__Exercise aim__. The expected output is an exact copy of the lines from the one containing "Follow the privacy policy link" to the final line below, minus any pictures.

════

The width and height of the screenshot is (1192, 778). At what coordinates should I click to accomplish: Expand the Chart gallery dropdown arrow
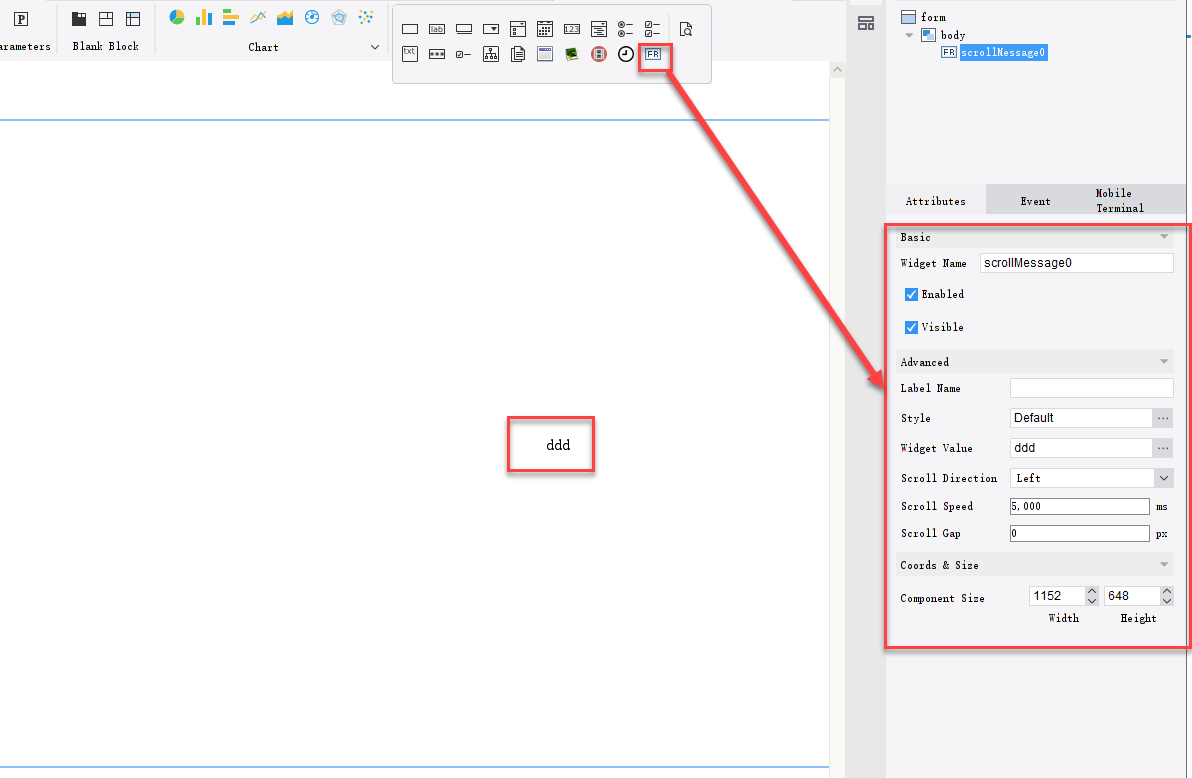click(375, 47)

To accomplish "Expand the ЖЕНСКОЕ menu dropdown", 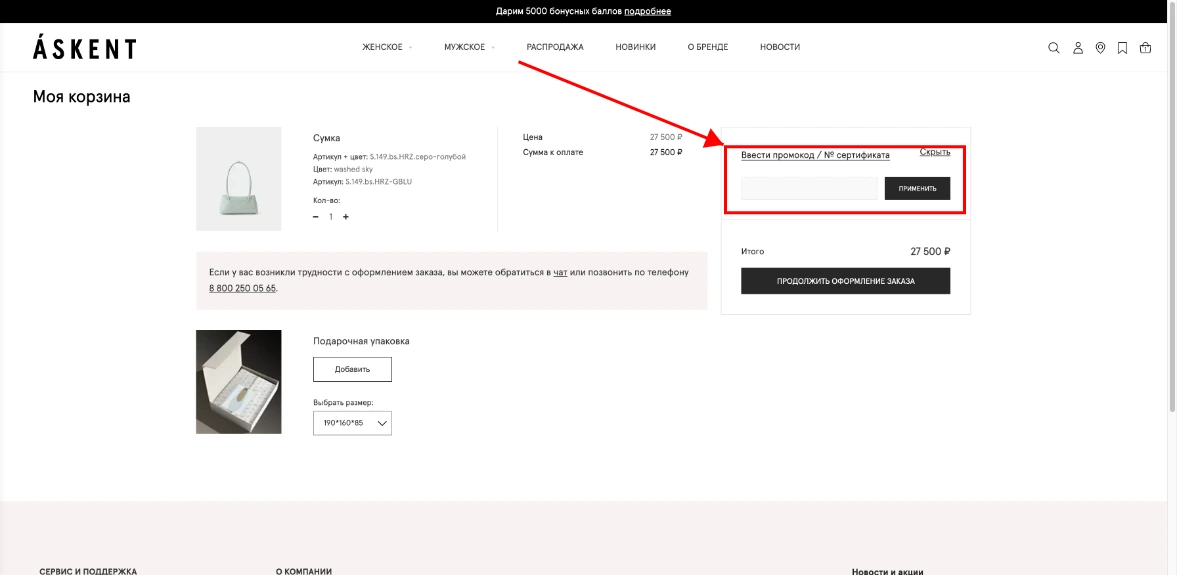I will 386,47.
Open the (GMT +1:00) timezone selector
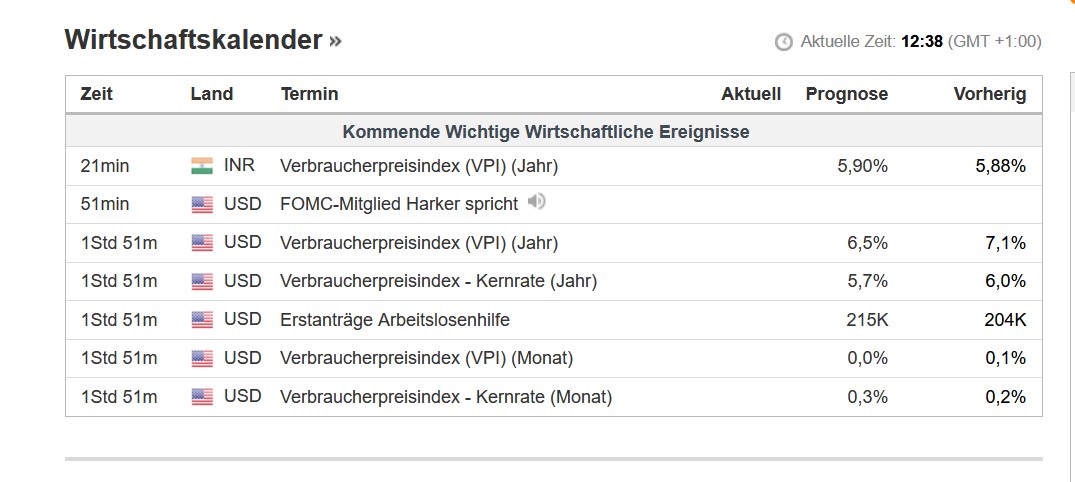This screenshot has height=482, width=1075. point(994,42)
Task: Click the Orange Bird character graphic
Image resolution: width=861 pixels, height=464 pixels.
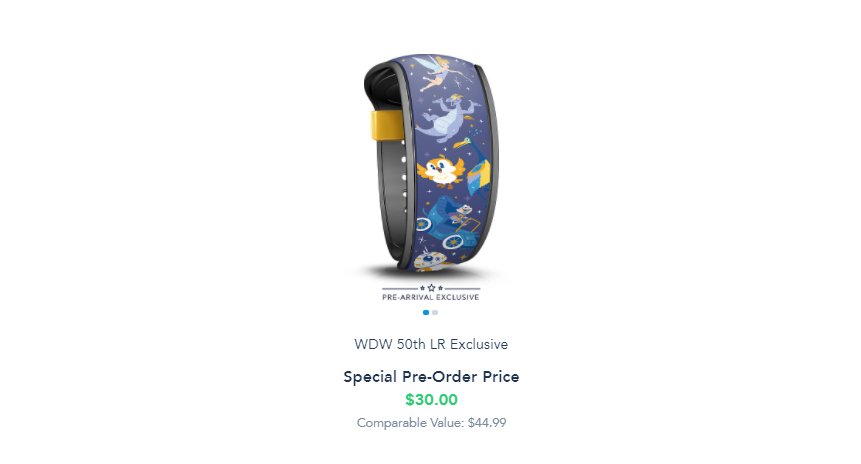Action: tap(441, 170)
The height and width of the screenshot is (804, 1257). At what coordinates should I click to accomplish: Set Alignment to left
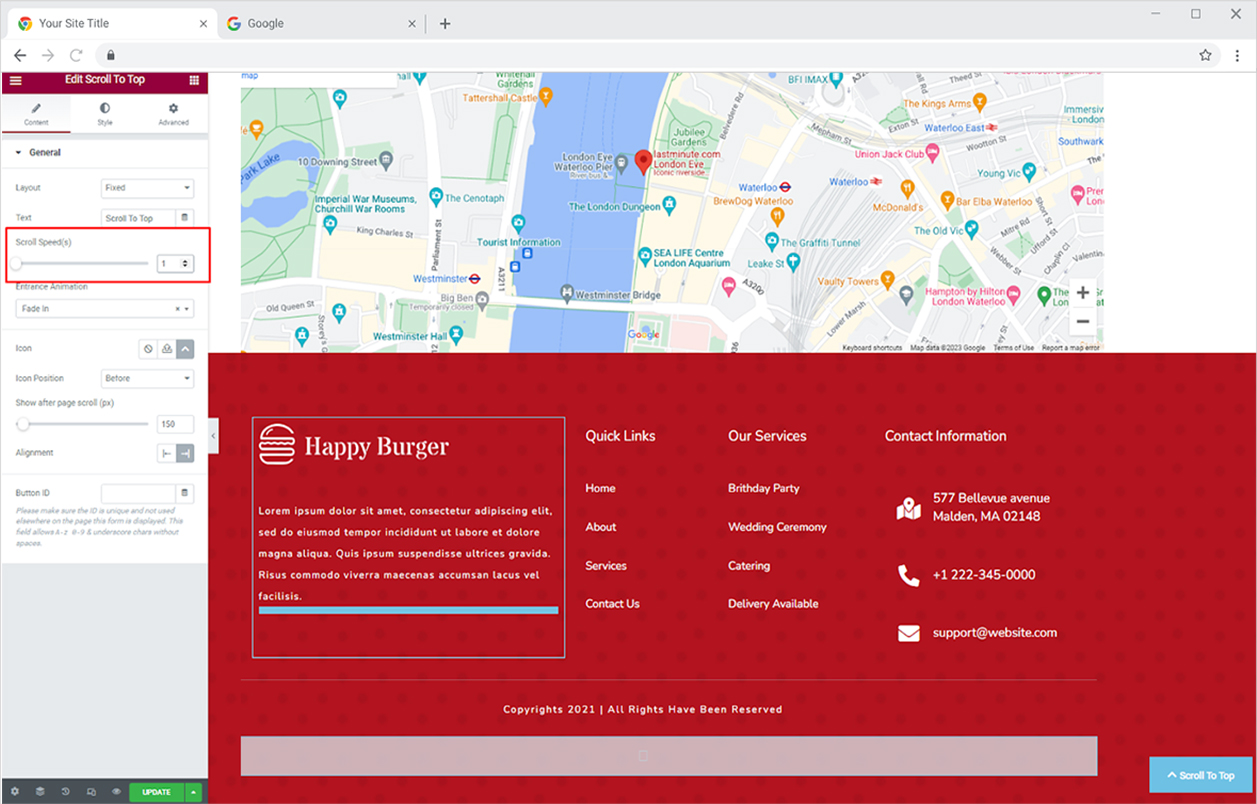167,454
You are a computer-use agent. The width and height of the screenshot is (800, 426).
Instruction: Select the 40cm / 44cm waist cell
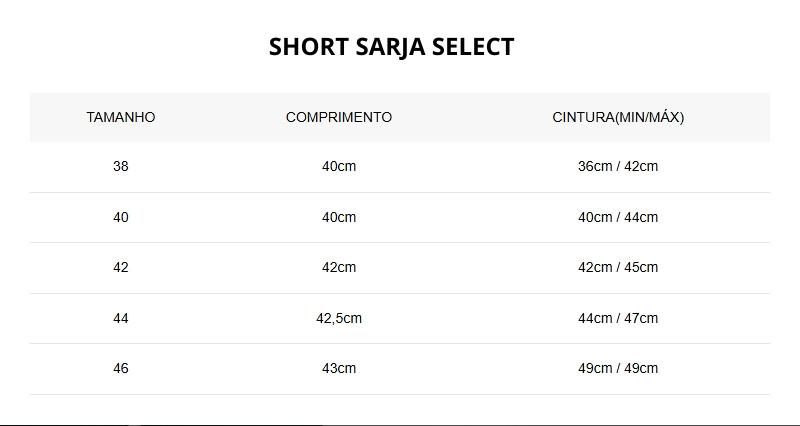tap(618, 217)

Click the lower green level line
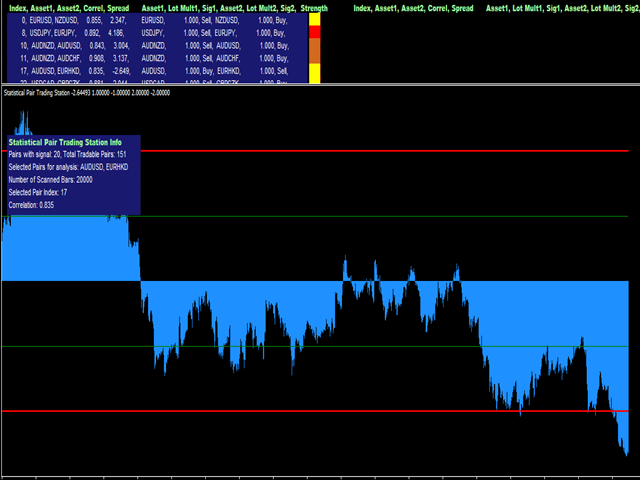[300, 346]
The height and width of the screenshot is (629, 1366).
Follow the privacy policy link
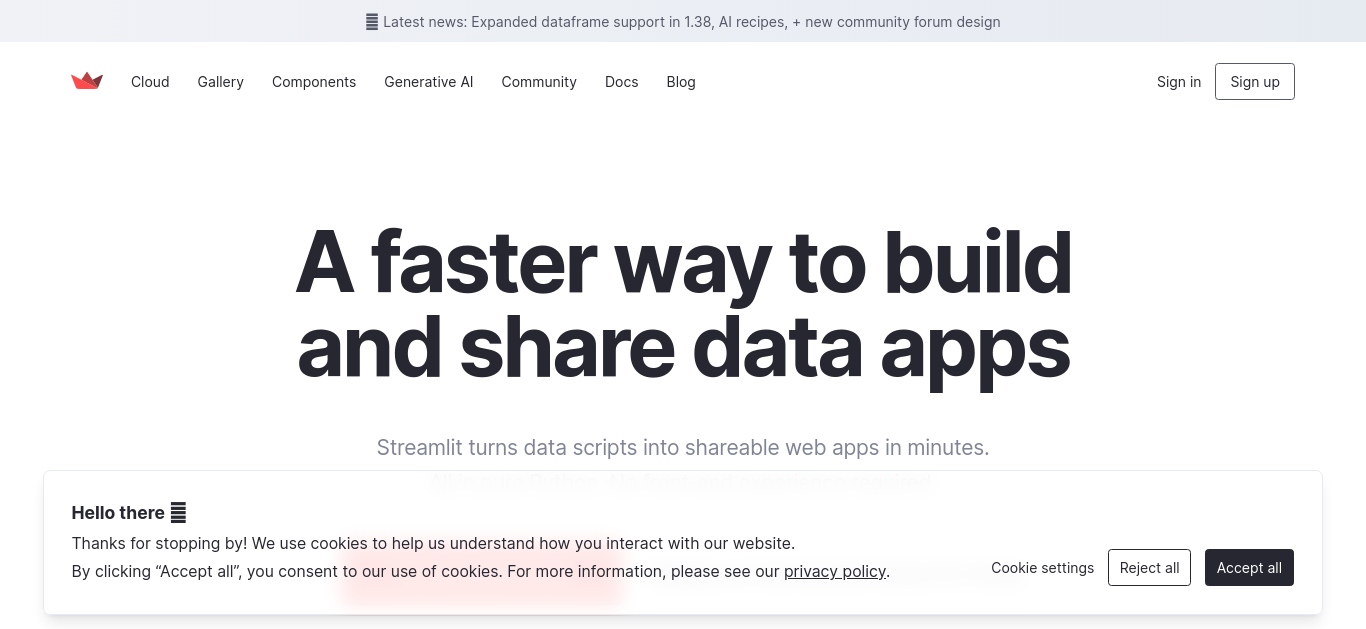[835, 572]
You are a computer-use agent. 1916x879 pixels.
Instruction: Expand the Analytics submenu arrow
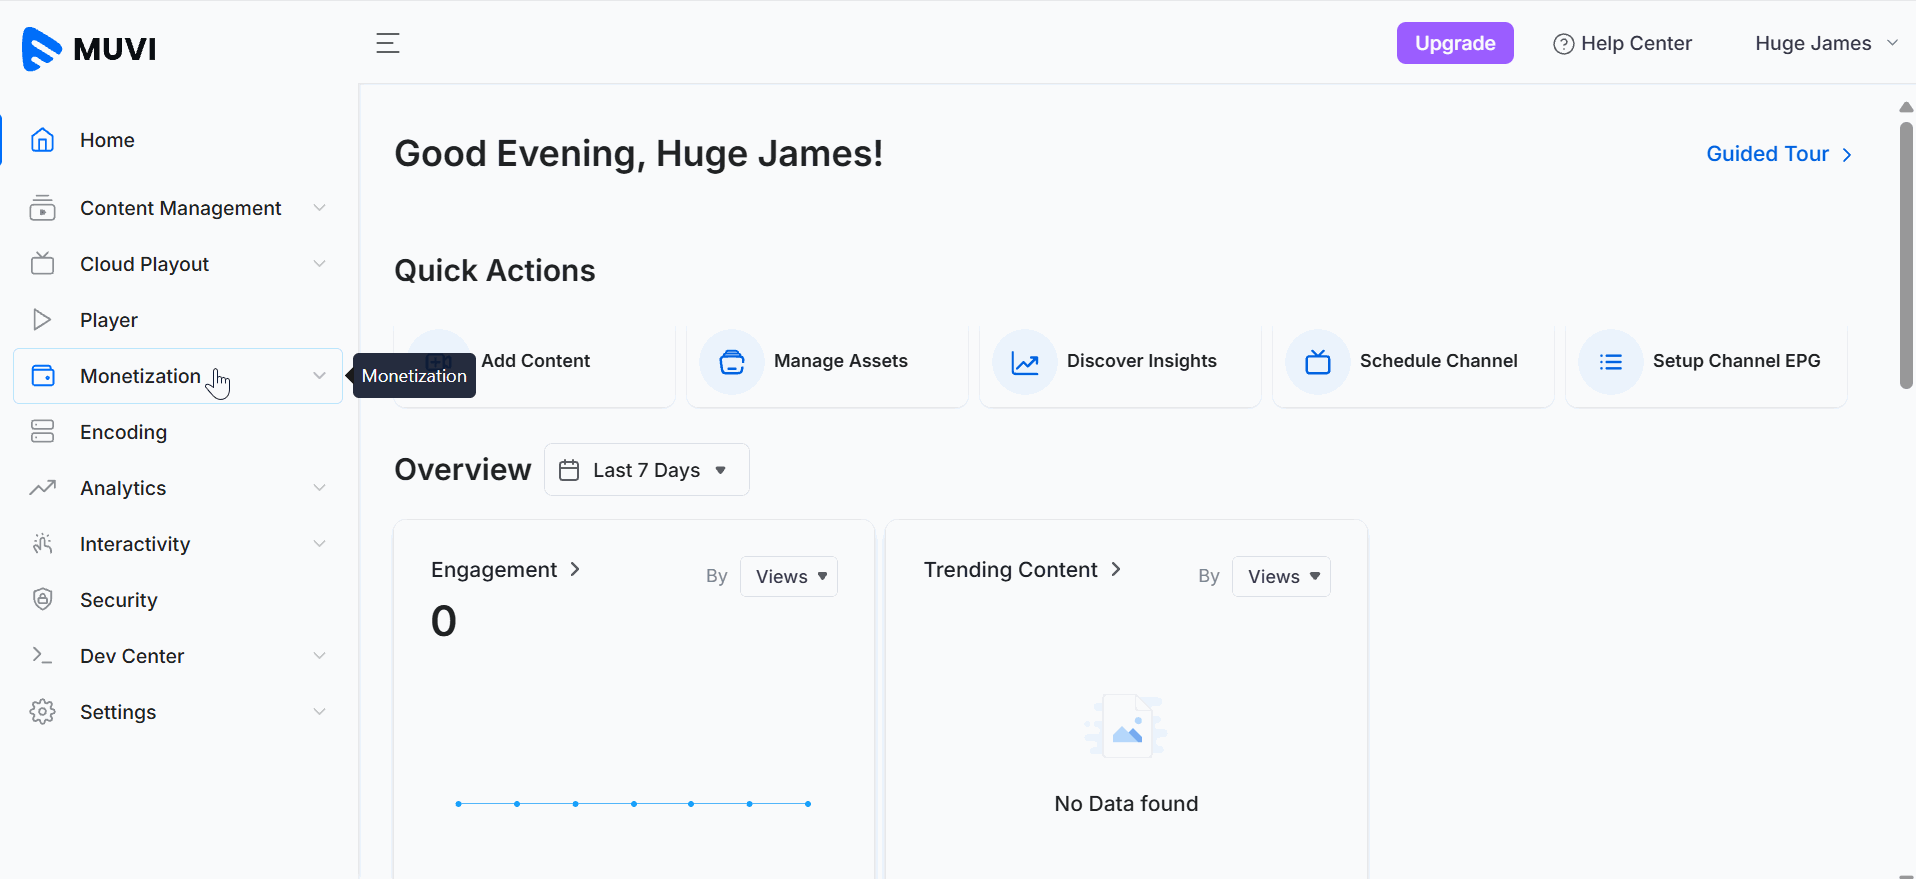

════

__Response for this exercise__.
Follow the privacy policy link
[835, 572]
You are a computer-use agent. 1916x879 pixels.
Instruction: Expand the Analytics submenu arrow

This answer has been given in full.